- What to do -
Reproduce the items from the line with "What do you see at coordinates (24, 176)" up to and including the line with "x-tick-label: 2005 is", swapping "image size" for "resolution" and leaving everything else unchanged.

══════════

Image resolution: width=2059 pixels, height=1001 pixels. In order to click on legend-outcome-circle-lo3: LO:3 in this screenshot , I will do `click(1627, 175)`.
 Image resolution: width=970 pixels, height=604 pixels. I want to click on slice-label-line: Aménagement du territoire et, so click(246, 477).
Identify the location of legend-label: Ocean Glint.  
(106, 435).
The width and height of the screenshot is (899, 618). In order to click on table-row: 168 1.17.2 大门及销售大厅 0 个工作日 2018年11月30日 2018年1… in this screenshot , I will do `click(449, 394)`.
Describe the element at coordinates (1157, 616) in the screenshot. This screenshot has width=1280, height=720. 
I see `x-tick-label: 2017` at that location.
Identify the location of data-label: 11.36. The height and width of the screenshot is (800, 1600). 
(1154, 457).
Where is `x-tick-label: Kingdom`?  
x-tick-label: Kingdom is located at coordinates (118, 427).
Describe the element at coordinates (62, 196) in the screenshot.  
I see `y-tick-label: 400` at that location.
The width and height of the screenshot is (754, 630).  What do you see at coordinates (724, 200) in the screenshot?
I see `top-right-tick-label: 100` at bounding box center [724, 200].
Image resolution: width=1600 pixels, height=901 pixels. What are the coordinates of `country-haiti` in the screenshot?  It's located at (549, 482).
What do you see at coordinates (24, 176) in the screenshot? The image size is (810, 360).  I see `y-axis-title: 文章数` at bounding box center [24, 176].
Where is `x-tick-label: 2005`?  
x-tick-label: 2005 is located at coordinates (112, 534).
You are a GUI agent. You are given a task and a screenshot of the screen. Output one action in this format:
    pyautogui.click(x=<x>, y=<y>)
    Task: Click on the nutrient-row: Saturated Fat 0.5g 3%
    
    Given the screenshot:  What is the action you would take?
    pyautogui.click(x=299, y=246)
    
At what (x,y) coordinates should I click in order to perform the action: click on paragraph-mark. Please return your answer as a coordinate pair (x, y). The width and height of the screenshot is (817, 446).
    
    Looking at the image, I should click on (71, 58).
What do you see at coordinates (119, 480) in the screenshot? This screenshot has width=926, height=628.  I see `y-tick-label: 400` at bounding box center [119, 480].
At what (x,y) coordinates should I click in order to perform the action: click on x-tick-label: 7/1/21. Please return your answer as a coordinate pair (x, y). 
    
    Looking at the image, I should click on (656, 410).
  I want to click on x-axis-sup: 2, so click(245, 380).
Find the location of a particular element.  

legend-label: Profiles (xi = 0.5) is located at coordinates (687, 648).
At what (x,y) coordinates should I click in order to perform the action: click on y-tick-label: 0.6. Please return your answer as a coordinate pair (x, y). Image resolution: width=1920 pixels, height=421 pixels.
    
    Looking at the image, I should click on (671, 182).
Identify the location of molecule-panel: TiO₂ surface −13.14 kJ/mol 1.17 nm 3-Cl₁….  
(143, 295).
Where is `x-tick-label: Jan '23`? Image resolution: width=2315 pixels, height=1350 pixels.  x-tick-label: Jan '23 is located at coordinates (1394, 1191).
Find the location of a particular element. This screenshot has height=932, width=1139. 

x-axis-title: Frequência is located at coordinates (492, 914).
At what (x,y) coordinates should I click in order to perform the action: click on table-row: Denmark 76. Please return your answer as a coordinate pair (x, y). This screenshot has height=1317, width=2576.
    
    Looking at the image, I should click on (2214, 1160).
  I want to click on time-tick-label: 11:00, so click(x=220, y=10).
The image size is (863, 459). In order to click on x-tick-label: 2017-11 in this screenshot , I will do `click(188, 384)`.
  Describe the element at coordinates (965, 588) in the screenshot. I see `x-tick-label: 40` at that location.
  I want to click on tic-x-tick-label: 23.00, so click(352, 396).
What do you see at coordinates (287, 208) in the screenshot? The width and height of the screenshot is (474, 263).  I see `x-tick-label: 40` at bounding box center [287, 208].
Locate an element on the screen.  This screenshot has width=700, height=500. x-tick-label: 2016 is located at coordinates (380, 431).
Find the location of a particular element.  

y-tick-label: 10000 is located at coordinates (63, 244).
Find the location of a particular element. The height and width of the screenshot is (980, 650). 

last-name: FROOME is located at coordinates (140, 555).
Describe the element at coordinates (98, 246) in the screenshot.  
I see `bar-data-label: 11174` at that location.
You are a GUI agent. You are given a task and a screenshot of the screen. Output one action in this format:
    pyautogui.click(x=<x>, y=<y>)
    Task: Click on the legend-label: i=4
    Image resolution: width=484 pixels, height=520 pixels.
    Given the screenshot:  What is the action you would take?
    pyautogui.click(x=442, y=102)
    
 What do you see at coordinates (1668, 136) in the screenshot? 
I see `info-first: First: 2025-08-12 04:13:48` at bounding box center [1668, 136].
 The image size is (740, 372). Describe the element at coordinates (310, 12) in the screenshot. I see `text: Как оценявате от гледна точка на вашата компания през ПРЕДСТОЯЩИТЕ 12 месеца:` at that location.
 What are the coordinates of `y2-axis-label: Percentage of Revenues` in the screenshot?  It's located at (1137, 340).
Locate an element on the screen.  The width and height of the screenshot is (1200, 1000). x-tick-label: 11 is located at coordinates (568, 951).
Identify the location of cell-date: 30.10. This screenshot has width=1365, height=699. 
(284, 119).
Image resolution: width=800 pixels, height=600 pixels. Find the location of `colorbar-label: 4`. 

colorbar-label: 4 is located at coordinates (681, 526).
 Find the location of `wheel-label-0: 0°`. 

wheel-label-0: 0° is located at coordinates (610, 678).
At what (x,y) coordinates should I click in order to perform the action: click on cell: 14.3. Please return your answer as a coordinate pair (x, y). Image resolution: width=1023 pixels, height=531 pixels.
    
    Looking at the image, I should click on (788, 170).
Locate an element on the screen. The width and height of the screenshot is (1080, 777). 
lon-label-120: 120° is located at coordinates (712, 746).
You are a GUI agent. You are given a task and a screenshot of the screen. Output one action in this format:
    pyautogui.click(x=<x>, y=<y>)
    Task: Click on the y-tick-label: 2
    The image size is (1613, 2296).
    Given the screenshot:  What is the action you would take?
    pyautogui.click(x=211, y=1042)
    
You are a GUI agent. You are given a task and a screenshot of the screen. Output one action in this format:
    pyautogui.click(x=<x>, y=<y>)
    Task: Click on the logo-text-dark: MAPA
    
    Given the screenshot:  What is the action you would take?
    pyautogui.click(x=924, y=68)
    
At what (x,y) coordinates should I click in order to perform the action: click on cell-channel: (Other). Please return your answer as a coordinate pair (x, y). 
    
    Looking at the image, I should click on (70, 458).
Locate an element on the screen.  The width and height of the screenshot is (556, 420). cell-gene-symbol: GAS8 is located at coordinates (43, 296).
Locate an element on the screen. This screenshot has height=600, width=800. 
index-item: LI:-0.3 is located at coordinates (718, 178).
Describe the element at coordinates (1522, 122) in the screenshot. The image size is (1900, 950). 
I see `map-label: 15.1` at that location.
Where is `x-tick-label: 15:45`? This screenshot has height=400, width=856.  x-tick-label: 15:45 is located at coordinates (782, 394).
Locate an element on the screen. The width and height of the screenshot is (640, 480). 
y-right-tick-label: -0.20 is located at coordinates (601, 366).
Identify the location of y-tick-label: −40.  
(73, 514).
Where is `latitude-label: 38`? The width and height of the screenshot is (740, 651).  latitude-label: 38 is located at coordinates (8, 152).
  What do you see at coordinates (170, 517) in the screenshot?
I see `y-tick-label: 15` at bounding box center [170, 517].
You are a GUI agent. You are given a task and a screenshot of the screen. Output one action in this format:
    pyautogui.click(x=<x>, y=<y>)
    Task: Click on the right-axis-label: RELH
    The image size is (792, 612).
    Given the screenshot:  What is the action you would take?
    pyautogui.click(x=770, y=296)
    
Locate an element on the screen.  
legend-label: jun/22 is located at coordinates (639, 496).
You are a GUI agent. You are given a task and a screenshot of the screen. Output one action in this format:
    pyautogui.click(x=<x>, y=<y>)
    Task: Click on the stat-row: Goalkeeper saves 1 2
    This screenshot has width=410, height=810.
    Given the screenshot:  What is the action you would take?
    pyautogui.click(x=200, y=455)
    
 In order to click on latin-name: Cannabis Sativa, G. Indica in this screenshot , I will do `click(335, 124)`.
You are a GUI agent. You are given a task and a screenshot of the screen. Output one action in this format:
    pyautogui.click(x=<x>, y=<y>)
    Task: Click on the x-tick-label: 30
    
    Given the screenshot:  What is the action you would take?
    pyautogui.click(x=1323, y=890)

══════════

- Answer to the exercise -
What do you see at coordinates (24, 176) in the screenshot? The resolution is (810, 360).  I see `y-axis-title: 文章数` at bounding box center [24, 176].
Where is `x-tick-label: 2005`?  
x-tick-label: 2005 is located at coordinates (112, 534).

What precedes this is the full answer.